Às vezes, gostaria de ter nascido nos tempos de Buda. É o único gordo reverenciado, apesar da barriga.

O mundo atual exalta os magros. A anorexia, em vez de distúrbio, está se tornando virtude. Eu, que convivo no meio de atrizes e modelos, vejo moças esqueléticas. Quando assisti ao filme A troca, com Angelina Jolie, me senti até mal com sua magreza. Insistem que é a mulher mais bela do mundo!

Sutilmente, nos empregos, gordos perdem as vagas para magros. Hoje em dia, quando se convocam candidatos, não se fala tanto no quesito “boa aparência”. Mas ele está lá, presente na cabeça de quem contratará. O gordo tem de ser dez vezes melhor para ter sua chance. E, mesmo assim, olha lá. Gordo é contratado em academia? Como vendedor em loja de grife?

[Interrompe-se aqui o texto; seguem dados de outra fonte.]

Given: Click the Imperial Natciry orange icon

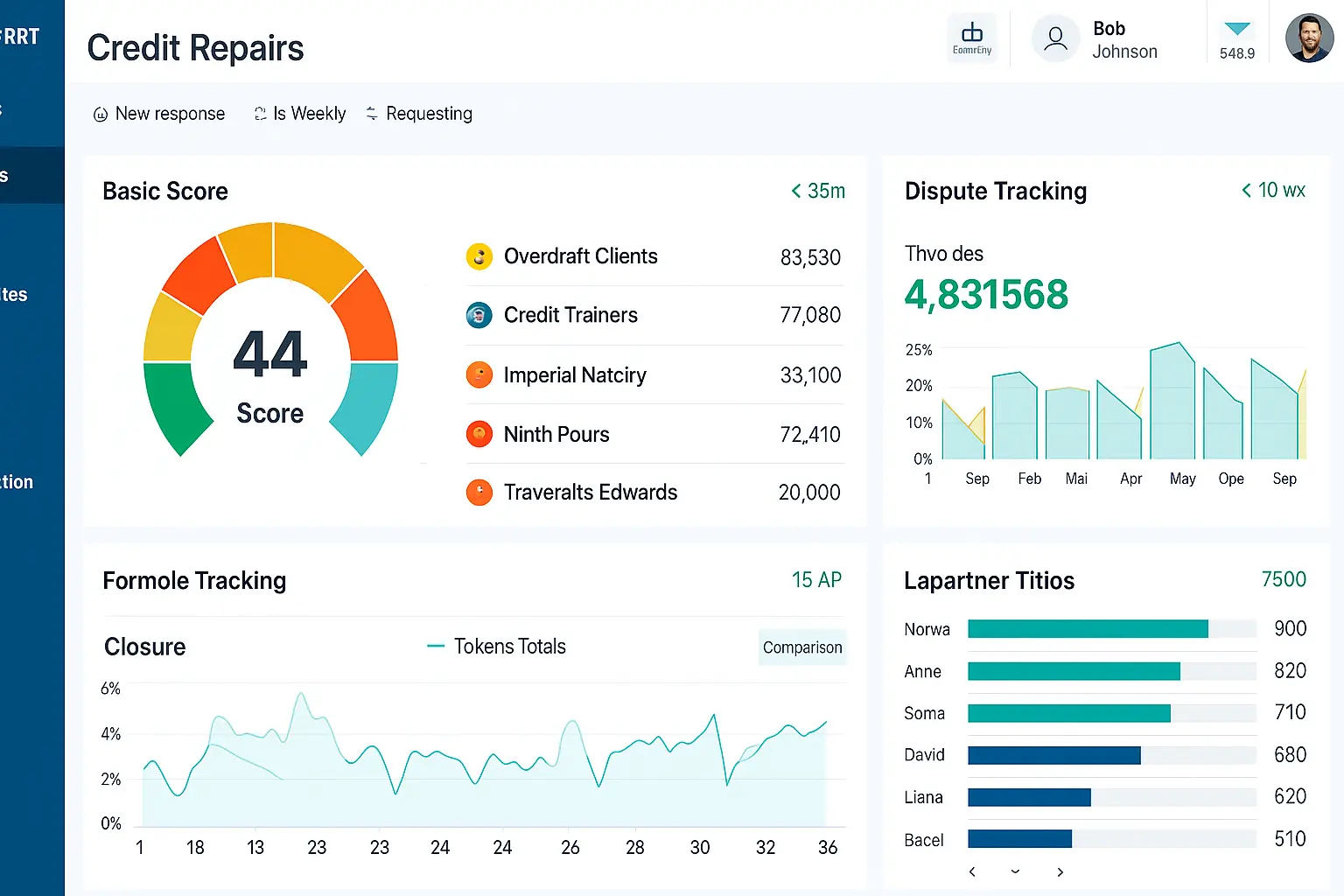Looking at the screenshot, I should (479, 375).
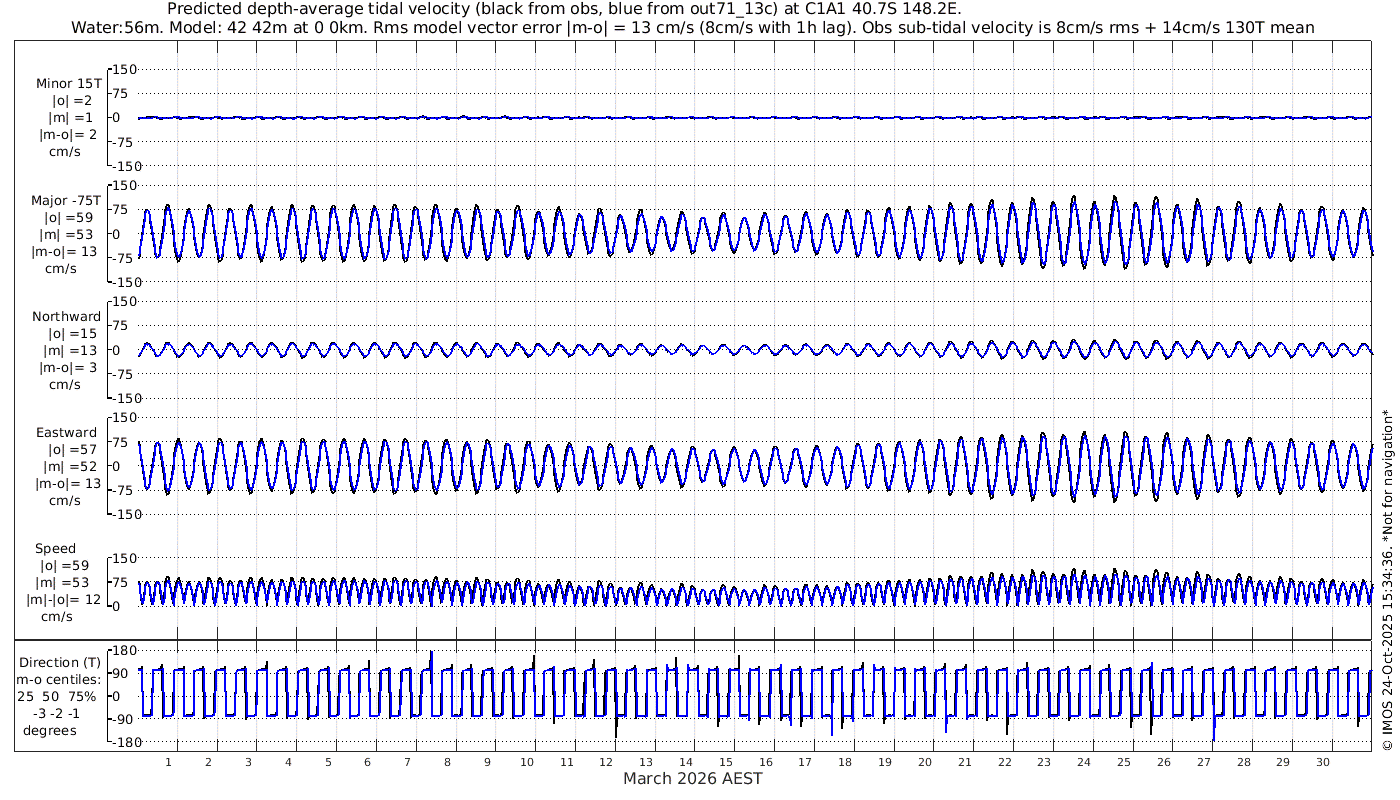1400x800 pixels.
Task: Select the 'Major -75T' panel label
Action: click(x=66, y=200)
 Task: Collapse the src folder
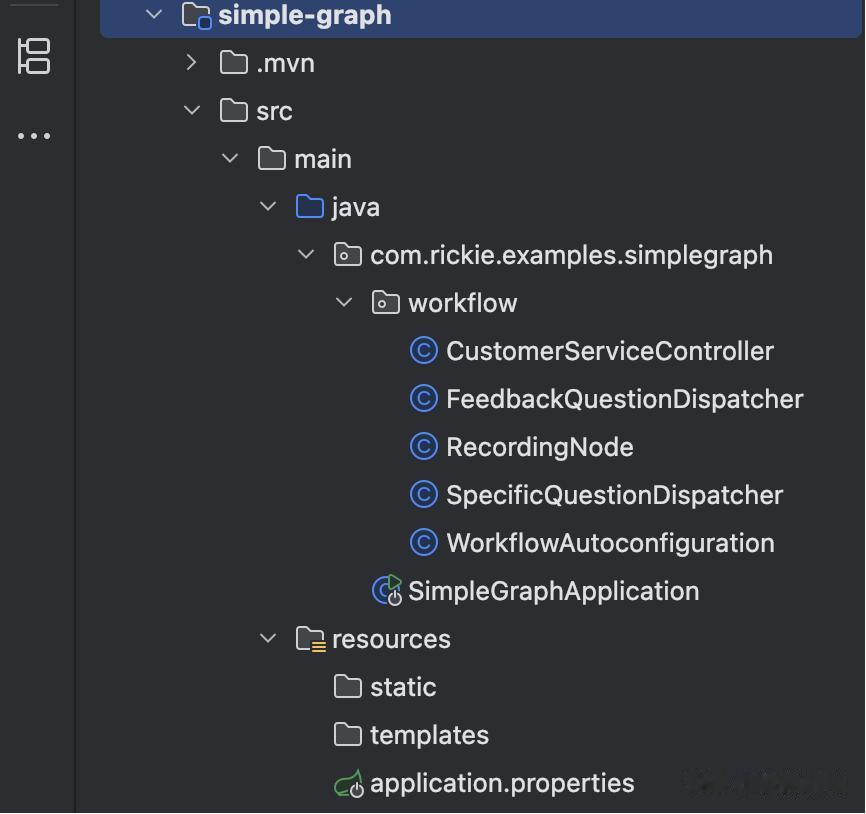[x=192, y=111]
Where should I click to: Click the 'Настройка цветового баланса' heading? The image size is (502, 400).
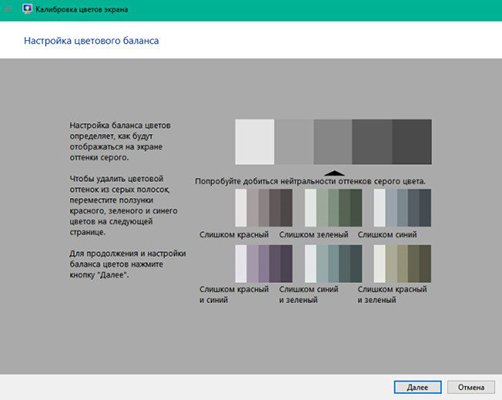(91, 41)
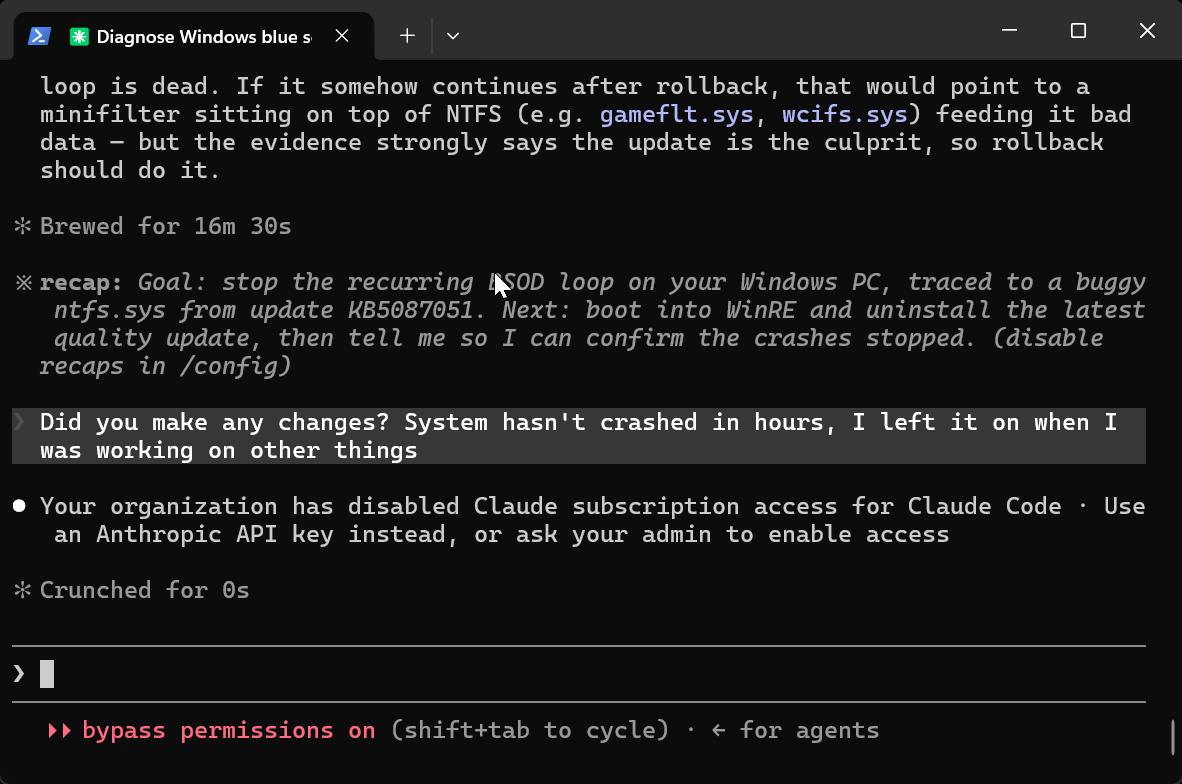
Task: Open a new terminal tab
Action: [407, 35]
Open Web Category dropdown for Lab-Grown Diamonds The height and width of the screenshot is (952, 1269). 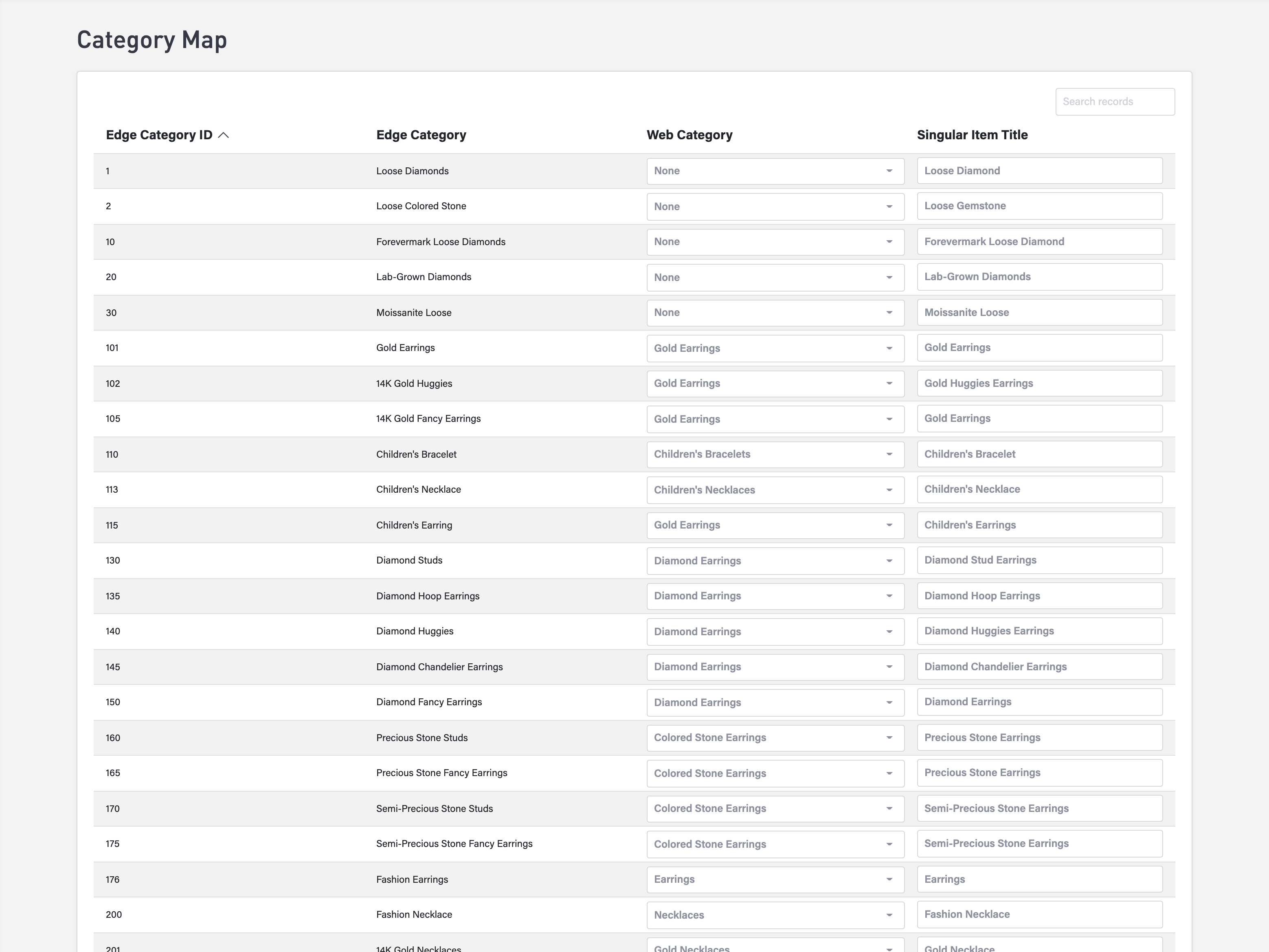click(775, 278)
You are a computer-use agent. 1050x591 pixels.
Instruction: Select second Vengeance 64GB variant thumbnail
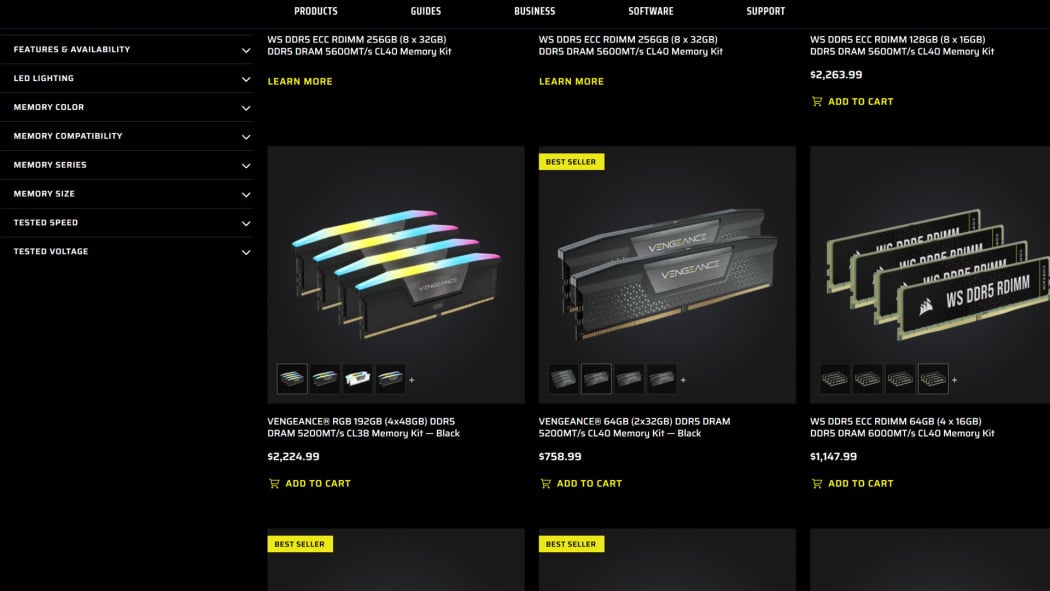[596, 379]
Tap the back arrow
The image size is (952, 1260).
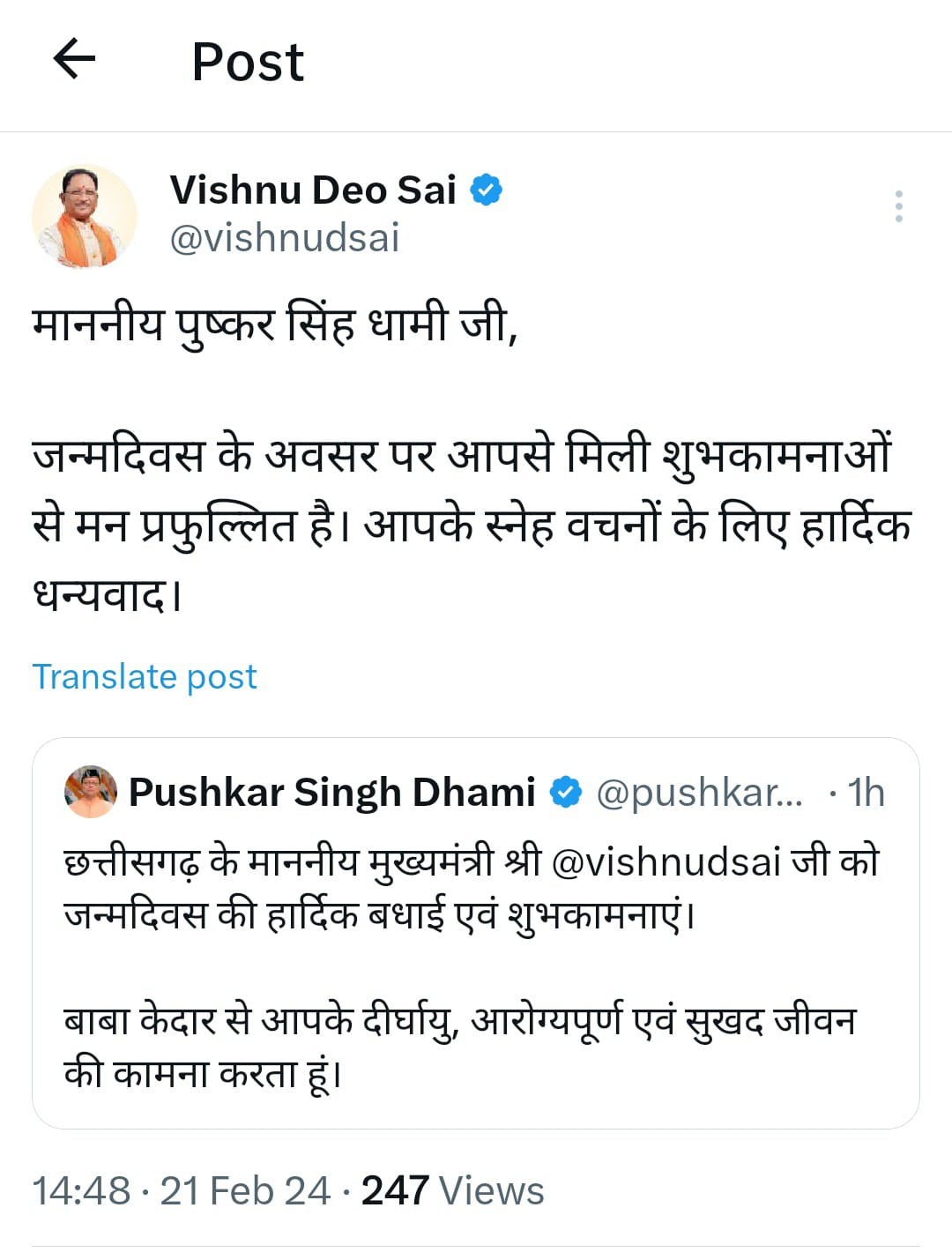pyautogui.click(x=74, y=61)
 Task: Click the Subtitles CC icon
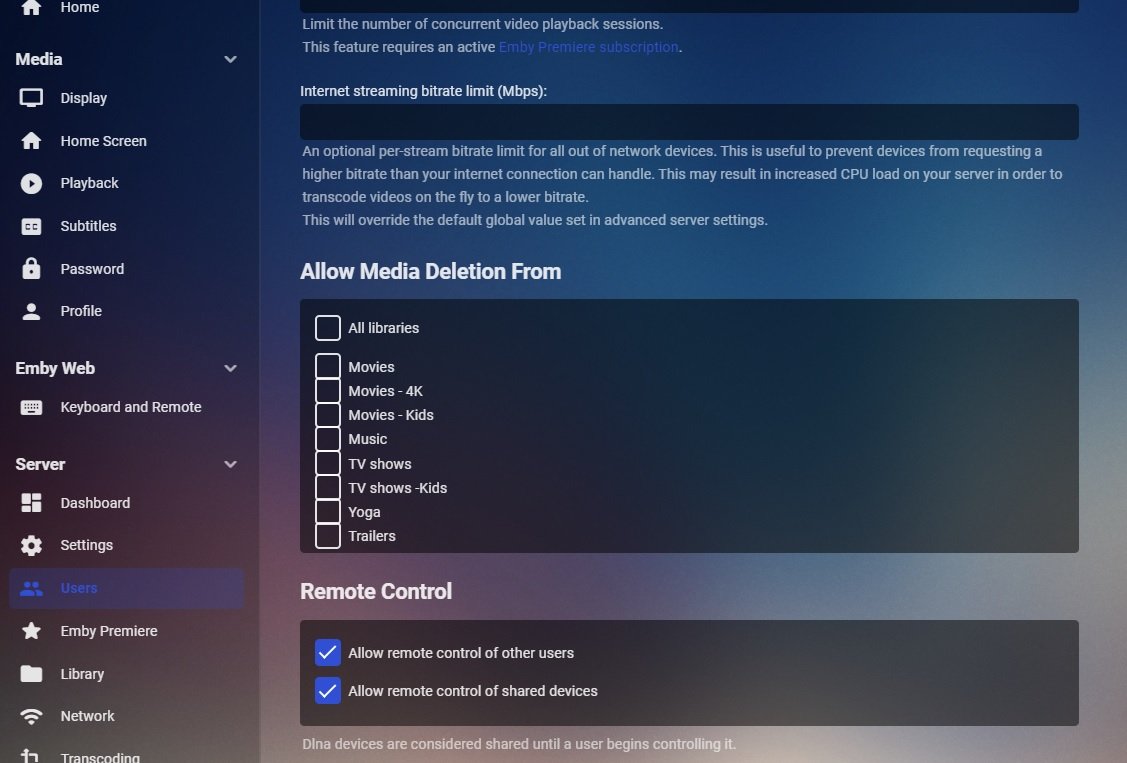32,226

Obesidade pode ser uma questão de saúde. Ou de reeducação alimentar. Mas não pode se tornar um problema de rejeição social. Acima de tudo, obrigar as pessoas a se tornar magérrimas em nome de um conceito de beleza, não é estranho?

E o pior: muitos gordos passam a acreditar que jamais serão amados. Quando encontram alguém, agem como se estivessem recebendo um favor. Os homens têm mais sorte. Mulheres gordas convivem demais com a rejeição. O lado mais cruel dessa rejeição é que ela se torna piada. Dois rapazes se encontram, um diz, espantado:

– Você saiu com a gordinha?
– Fiz uma caridade.

A exigência de magreza se tornou opressiva. Ser gordo virou um anátema. É mais um preconceito, entre os muitos de nossos tempos. E a personagem de Fabiana Kharla, que inspirou este texto? Ahhh… prometo surpresas, mas não conto o final da novela. Garanto: um dia as gordinhas me agradecerão.